Skip to content

Compress

ctxsift compress is the entry point for turning noisy command output into a compact, cached record that the agent can look up later with ctxsift recall.

It does three things in one command:

  1. Runs a model against your instruction and the raw output to produce a compressed record
  2. Extracts structured signals (files, errors, test ids, symbols) that power later recall
  3. Stores and indexes the result so recall can find it semantically and lexically

Pipe any command’s output directly into ctxsift compress:

pytest -q | ctxsift compress --intent summary "show only failing tests and the files involved"
pnpm build 2>&1 | ctxsift compress --intent summary "summarize build errors and point out misbehaving files"
cat large-log-file.txt | ctxsift compress --intent recall "extract error lines and affected service names"

Pipe mode reads stdin as the raw input. CtxSift does not know the exit code, duration, or stderr separately in this mode.

Let CtxSift run the command itself using -- as a separator:

ctxsift compress --intent summary "summarize build errors" -- pnpm build
ctxsift compress --intent exact-lines "return only the failing test ids" -- pytest -q

Command capture mode runs the command as a subprocess and captures stdout, stderr, exit code, and duration as separate fields. It also captures git metadata (HEAD, branch, dirty state) from the current workspace. All of this is stored with the record and used for freshness tracking during recall.


--intent is required. It tells CtxSift what output contract the model should follow, changes the prompt and validation rules, and determines what kinds of outputs are considered acceptable for caching and benchmarking.

→ Data section
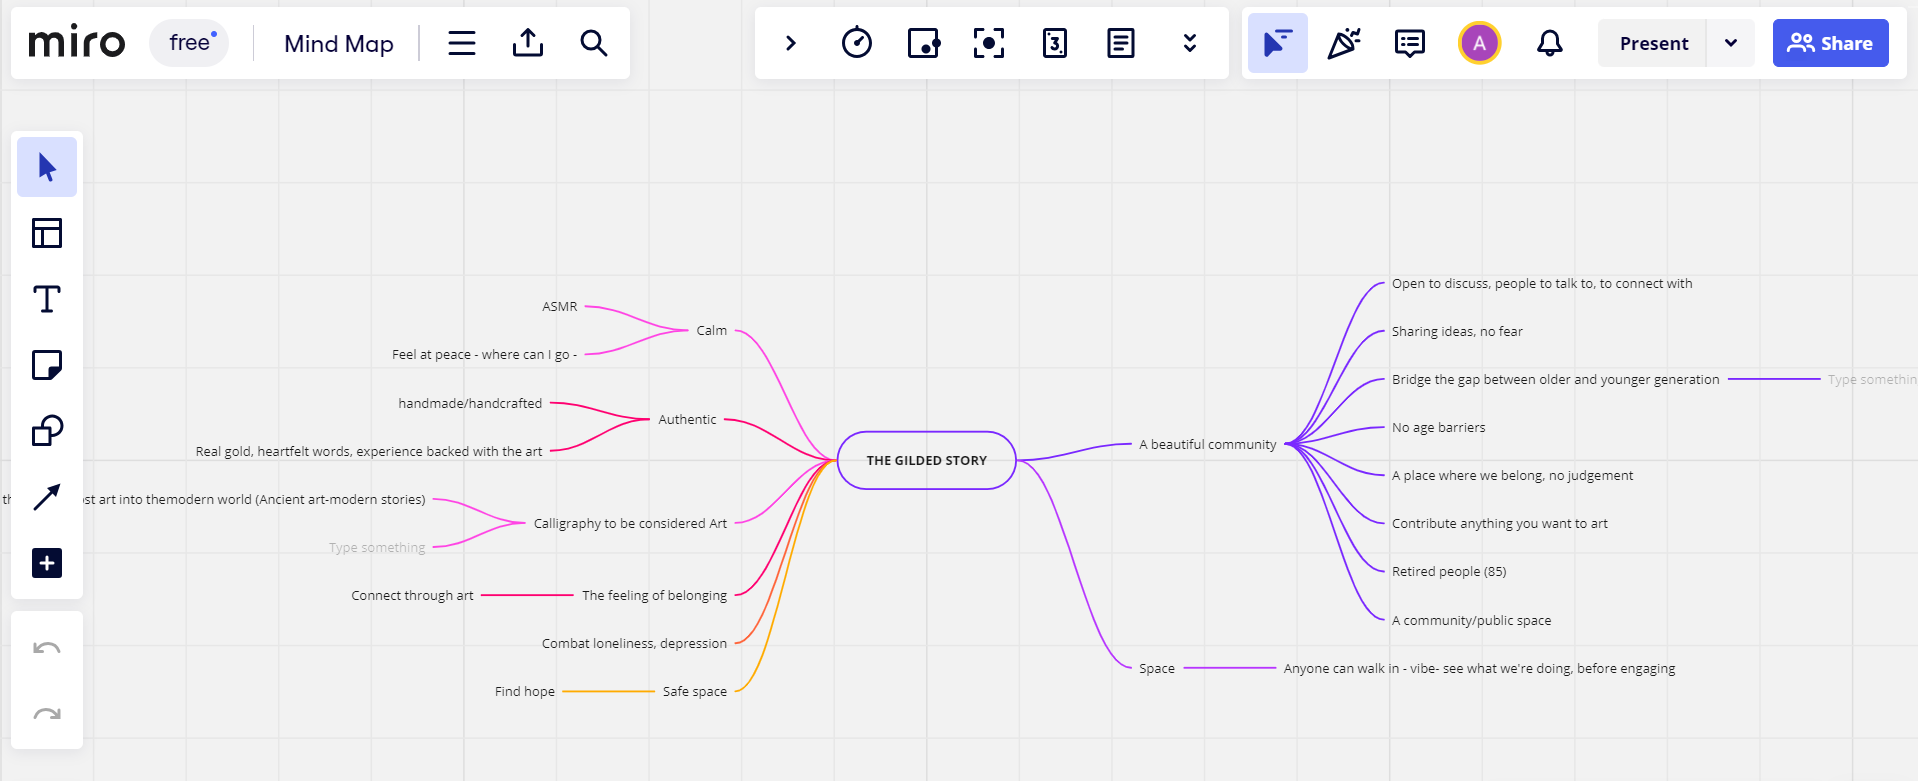
Task: Click the Present button
Action: 1653,43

→ Tasks to perform
- 1) Answer these from the ctxsift compress documentation, one line each:
(a) Which structured signals does the command extract to support later recall?
(b) Which three things does CtxSift not know separately when it reads piped input?
(c) Which git metadata does command capture mode take from the current workspace?
- 2) Pick up the ctxsift compress documentation after its last sentence and continue it.

→ Responses per task
- 1)
(a) Files, errors, test ids, and symbols.
(b) The exit code, the duration, and stderr.
(c) HEAD, the branch, and the dirty state.

- 2)
IntentWhat it producesUse when
summaryPlain-text prose summaryYou want a readable current-step explanation and the exact final text shape is not critical
recallPlain-text summary optimized for later retrievalYou are compressing evidence mainly so it can be found and trusted again after context compaction or task switching
exact-linesExact lines quoted from the raw inputYou need verbatim anchors only, such as failing test ids, package names, first real error lines, or stack frames
exact-formatOutput in the exact format the instruction specifiesYou need one strict textual shape, such as `SAFE
jsonValid JSONAnother tool, parser, or downstream step will consume machine-readable objects or arrays
yamlValid YAMLYou need structured config-like output or human-editable key-value structure
tableMarkdown tableYou need side-by-side comparison across rows and columns
bullet-listMarkdown bullet listYou need a short scannable checklist or grouped findings list

The practical rule is:

  • Use summary for “tell me what matters right now.”
  • Use recall for “store durable evidence I will want to search later.”
  • Use exact-lines when every returned line must already exist in the input.
  • Use exact-format when the model must emit one strict text shape but not necessarily verbatim lines.
  • Use the structured intents when the next step benefits from a parser-friendly or scan-friendly schema.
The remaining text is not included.